▶ **The task**:
Using the records below, write out only the lines from the line containing "احصل على اشتراك بريميوم! (637, 1671)" up to and including the line containing "Industry Facts [button]", exactly, with no pictures.

▶ **Supplied information**:
:::::

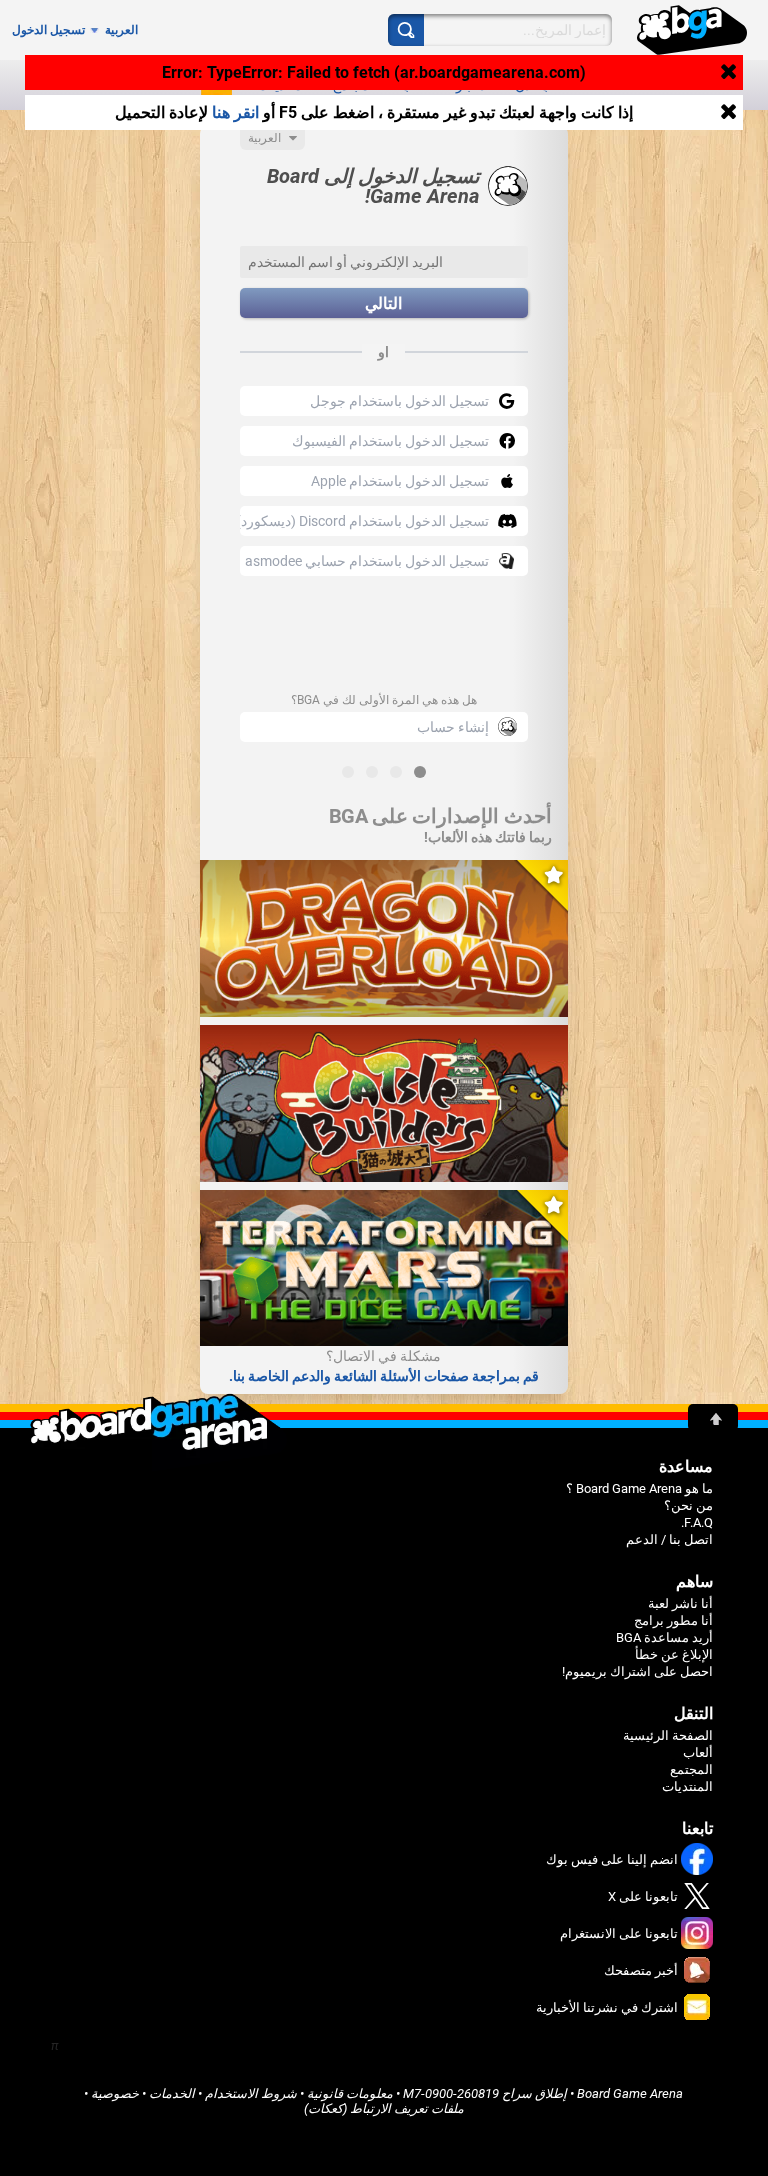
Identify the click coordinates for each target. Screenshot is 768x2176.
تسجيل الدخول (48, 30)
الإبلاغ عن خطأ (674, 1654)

:::::

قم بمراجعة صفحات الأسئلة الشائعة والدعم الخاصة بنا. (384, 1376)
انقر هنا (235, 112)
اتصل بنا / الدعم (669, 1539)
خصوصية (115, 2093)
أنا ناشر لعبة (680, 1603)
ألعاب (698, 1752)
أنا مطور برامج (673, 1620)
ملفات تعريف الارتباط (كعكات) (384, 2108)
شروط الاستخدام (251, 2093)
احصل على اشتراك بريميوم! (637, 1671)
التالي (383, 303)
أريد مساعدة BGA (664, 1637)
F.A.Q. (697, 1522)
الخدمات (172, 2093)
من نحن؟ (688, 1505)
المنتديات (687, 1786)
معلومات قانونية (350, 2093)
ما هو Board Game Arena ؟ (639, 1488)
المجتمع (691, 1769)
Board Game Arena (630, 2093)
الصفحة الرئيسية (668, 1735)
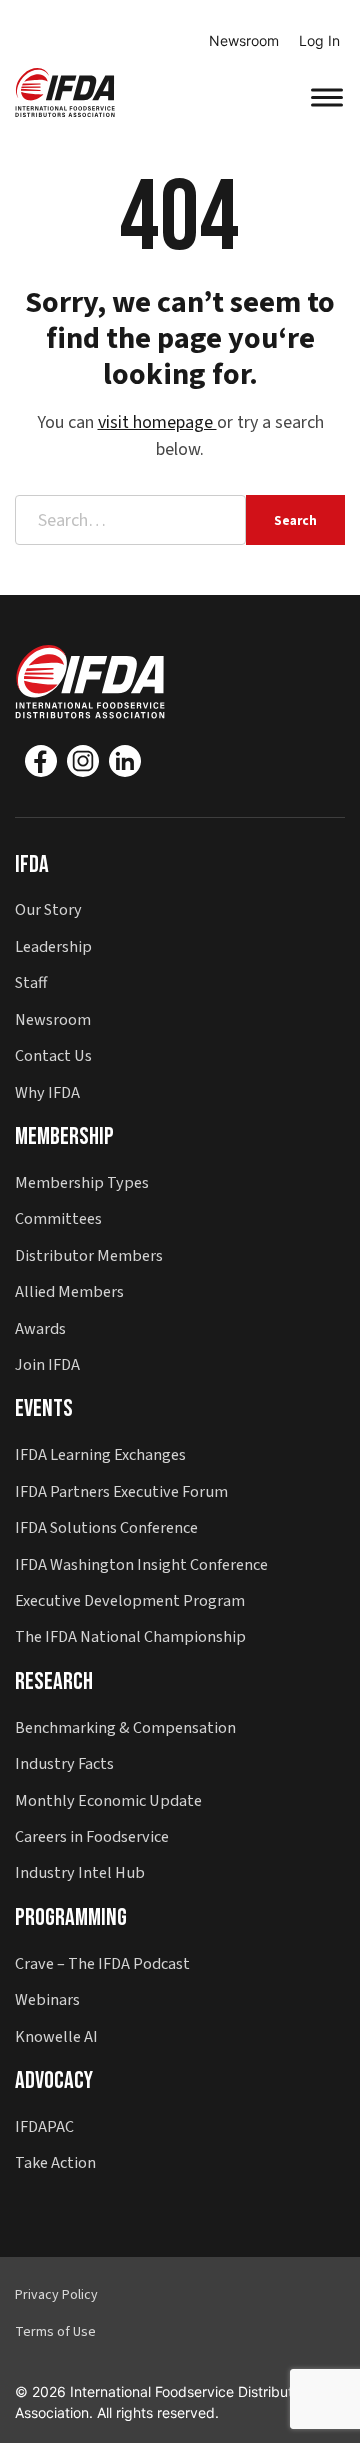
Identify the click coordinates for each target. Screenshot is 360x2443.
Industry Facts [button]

:::::

▶ **Task solution**:
احصل على اشتراك بريميوم! (637, 1671)
التالي (383, 303)
أريد مساعدة BGA (664, 1637)
F.A.Q. (697, 1522)
الخدمات (172, 2093)
من نحن؟ (688, 1505)
المنتديات (687, 1786)
معلومات قانونية (350, 2093)
ما هو Board Game Arena ؟ (639, 1488)
المجتمع (691, 1769)
Board Game Arena (630, 2093)
الصفحة الرئيسية (668, 1735)
Identify the click coordinates for each target. Screenshot is 360x2443.
Industry Facts [button]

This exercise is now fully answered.